### Activity
Each line from the one holding "You are a computer-use agent. Image" through the final line of the data below is to be given again exactly, and no other line is to appear.

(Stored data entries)
↓

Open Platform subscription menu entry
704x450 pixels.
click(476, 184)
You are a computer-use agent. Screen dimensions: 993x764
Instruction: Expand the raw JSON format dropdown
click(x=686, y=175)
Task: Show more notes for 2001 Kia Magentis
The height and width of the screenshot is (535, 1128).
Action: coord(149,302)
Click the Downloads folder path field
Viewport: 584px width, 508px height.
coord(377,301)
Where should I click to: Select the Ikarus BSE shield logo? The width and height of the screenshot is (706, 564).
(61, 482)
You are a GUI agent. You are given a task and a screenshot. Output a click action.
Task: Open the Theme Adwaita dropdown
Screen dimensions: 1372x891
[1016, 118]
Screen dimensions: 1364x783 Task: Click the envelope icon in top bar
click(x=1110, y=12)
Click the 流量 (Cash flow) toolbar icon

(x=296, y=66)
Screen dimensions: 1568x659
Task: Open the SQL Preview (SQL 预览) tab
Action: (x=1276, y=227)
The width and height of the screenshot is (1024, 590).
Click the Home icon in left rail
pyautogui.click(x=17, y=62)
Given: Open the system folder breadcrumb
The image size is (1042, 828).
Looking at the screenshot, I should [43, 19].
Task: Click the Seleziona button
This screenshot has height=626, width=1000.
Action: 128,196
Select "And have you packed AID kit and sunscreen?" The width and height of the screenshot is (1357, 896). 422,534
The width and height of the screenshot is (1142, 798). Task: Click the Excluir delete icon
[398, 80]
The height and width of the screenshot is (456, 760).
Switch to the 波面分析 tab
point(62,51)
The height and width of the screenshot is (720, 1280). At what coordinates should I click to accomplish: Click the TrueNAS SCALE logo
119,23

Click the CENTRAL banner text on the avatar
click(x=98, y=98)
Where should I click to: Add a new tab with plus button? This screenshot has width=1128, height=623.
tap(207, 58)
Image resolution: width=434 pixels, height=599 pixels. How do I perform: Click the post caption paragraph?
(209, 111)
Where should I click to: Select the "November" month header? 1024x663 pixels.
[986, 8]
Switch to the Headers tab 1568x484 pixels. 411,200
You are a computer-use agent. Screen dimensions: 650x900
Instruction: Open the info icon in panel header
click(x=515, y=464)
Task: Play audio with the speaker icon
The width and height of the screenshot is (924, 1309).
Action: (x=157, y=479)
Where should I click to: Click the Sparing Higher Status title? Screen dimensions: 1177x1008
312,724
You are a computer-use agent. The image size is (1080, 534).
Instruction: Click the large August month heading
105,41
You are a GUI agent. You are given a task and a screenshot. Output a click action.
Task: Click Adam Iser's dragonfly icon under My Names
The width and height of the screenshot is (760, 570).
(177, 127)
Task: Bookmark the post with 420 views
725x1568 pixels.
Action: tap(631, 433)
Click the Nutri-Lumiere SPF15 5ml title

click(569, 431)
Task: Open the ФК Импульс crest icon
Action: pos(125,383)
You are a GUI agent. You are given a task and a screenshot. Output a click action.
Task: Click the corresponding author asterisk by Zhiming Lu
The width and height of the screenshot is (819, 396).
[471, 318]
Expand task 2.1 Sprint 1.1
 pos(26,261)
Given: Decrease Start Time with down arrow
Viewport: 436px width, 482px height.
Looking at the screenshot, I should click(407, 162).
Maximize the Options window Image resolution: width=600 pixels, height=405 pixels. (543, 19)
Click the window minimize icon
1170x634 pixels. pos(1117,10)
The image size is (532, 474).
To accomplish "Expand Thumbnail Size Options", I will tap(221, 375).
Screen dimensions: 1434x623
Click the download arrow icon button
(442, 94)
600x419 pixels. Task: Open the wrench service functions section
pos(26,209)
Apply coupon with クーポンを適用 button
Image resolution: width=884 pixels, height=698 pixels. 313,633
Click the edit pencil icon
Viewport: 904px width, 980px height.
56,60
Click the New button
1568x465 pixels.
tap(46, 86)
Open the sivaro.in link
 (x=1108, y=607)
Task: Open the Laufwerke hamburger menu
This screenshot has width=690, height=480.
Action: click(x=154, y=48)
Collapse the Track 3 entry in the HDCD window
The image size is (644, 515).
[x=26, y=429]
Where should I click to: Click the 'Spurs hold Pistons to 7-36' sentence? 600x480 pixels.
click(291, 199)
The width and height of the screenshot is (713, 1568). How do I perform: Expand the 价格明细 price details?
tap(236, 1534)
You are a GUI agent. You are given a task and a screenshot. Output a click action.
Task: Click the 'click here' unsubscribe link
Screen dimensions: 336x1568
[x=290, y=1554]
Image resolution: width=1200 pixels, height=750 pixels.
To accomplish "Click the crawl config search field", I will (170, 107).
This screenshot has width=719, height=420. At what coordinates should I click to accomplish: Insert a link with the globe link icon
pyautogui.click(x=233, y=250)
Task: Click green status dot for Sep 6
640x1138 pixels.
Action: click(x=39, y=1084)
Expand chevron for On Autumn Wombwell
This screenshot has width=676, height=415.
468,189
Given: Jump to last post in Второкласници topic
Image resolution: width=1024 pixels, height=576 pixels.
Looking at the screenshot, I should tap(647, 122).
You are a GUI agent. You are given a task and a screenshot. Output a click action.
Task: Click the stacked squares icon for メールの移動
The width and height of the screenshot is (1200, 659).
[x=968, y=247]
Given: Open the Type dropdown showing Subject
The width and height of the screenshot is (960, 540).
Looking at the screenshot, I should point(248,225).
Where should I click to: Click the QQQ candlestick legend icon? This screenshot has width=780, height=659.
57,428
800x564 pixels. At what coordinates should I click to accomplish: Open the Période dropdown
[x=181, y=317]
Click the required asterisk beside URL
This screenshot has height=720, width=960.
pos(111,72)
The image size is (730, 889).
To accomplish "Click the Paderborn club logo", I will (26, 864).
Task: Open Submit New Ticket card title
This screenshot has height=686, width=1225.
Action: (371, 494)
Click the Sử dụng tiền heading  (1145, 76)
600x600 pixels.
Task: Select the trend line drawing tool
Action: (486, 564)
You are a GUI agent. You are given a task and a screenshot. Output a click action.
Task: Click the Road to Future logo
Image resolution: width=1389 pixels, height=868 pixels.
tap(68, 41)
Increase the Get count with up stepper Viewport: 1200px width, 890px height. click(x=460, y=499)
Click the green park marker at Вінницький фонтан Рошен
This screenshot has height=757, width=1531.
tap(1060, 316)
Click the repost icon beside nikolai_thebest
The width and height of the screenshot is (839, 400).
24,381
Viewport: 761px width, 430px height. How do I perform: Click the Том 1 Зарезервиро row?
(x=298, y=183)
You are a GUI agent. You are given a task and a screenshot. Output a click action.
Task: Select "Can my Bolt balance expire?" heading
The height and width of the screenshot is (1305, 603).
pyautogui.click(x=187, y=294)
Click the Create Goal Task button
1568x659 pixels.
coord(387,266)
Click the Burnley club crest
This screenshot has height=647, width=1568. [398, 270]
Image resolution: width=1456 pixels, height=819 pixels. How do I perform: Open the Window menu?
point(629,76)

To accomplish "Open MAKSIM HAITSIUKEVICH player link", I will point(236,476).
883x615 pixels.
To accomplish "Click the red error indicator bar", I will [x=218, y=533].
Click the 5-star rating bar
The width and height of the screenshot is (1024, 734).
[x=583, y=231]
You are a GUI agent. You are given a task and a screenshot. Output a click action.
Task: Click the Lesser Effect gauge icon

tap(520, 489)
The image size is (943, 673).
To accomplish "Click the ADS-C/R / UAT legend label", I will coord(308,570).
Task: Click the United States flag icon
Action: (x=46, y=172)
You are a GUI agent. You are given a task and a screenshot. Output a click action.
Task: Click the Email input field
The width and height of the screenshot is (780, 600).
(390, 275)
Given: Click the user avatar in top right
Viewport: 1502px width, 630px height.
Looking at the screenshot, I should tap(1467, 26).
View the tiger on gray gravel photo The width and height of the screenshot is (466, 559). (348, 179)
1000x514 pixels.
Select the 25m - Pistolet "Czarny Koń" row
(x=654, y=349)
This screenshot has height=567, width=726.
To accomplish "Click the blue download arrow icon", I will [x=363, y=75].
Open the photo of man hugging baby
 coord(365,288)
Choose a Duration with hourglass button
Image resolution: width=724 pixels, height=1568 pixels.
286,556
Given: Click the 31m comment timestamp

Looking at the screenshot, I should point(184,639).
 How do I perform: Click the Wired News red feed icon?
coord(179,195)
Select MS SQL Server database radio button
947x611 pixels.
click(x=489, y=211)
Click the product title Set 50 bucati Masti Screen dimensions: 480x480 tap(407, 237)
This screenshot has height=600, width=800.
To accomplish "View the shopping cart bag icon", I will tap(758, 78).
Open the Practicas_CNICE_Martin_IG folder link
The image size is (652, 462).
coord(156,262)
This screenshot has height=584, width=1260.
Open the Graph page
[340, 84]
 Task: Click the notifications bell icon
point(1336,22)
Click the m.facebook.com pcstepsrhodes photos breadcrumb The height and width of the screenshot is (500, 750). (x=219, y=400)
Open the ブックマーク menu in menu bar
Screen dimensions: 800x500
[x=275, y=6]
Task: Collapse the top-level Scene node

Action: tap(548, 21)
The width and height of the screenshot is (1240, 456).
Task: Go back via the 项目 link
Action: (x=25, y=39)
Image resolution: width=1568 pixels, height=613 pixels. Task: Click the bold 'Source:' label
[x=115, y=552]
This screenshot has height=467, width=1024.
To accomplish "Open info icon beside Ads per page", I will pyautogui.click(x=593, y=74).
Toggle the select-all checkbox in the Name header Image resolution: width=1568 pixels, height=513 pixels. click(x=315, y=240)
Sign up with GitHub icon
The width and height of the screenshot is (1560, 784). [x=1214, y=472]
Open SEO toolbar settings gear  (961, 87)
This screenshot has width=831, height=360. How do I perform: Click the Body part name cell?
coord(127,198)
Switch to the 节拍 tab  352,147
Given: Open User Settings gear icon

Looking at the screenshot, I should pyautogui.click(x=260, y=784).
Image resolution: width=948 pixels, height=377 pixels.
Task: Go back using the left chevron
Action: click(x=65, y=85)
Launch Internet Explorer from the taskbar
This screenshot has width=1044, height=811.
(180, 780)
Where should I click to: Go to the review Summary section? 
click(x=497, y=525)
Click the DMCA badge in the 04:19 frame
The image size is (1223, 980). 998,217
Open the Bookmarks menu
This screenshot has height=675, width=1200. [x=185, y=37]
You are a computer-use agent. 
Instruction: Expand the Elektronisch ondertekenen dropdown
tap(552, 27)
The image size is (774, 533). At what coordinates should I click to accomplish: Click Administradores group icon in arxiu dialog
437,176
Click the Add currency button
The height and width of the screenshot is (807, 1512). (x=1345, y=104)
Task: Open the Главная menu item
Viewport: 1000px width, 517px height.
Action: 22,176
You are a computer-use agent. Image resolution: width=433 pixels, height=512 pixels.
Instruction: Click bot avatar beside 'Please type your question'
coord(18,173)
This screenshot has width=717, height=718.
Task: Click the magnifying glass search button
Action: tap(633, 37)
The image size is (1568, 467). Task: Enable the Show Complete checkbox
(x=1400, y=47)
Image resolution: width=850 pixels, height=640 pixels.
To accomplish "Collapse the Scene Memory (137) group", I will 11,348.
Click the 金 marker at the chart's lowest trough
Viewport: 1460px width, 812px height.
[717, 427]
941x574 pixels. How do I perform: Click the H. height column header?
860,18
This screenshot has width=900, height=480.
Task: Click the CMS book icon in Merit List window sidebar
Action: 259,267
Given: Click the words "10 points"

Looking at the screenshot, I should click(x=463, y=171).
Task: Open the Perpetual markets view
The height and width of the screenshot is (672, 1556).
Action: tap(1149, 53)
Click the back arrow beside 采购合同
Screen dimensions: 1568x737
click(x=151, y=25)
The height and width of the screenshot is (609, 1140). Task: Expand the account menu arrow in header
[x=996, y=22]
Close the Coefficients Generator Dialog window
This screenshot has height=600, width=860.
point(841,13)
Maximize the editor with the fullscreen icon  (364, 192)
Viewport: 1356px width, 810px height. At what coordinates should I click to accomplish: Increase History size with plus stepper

↑

### Exercise solution
You are a computer-use agent. Image resolution: width=433 pixels, height=512 pixels.
Instruction: Click bot avatar beside 'Please type your question'
coord(18,173)
This screenshot has width=717, height=718.
Task: Click the magnifying glass search button
Action: tap(633, 37)
The image size is (1568, 467). Task: Enable the Show Complete checkbox
(x=1400, y=47)
Image resolution: width=850 pixels, height=640 pixels.
To accomplish "Collapse the Scene Memory (137) group", I will 11,348.
Click the 金 marker at the chart's lowest trough
Viewport: 1460px width, 812px height.
[717, 427]
941x574 pixels. How do I perform: Click the H. height column header?
860,18
This screenshot has width=900, height=480.
Task: Click the CMS book icon in Merit List window sidebar
Action: 259,267
Given: Click the words "10 points"

Looking at the screenshot, I should click(x=463, y=171).
Task: Open the Perpetual markets view
The height and width of the screenshot is (672, 1556).
Action: tap(1149, 53)
Click the back arrow beside 采购合同
Screen dimensions: 1568x737
click(x=151, y=25)
The height and width of the screenshot is (609, 1140). Task: Expand the account menu arrow in header
[x=996, y=22]
Close the Coefficients Generator Dialog window
This screenshot has height=600, width=860.
point(841,13)
Maximize the editor with the fullscreen icon  (364, 192)
Viewport: 1356px width, 810px height. At what coordinates should I click to accomplish: Increase History size with plus stepper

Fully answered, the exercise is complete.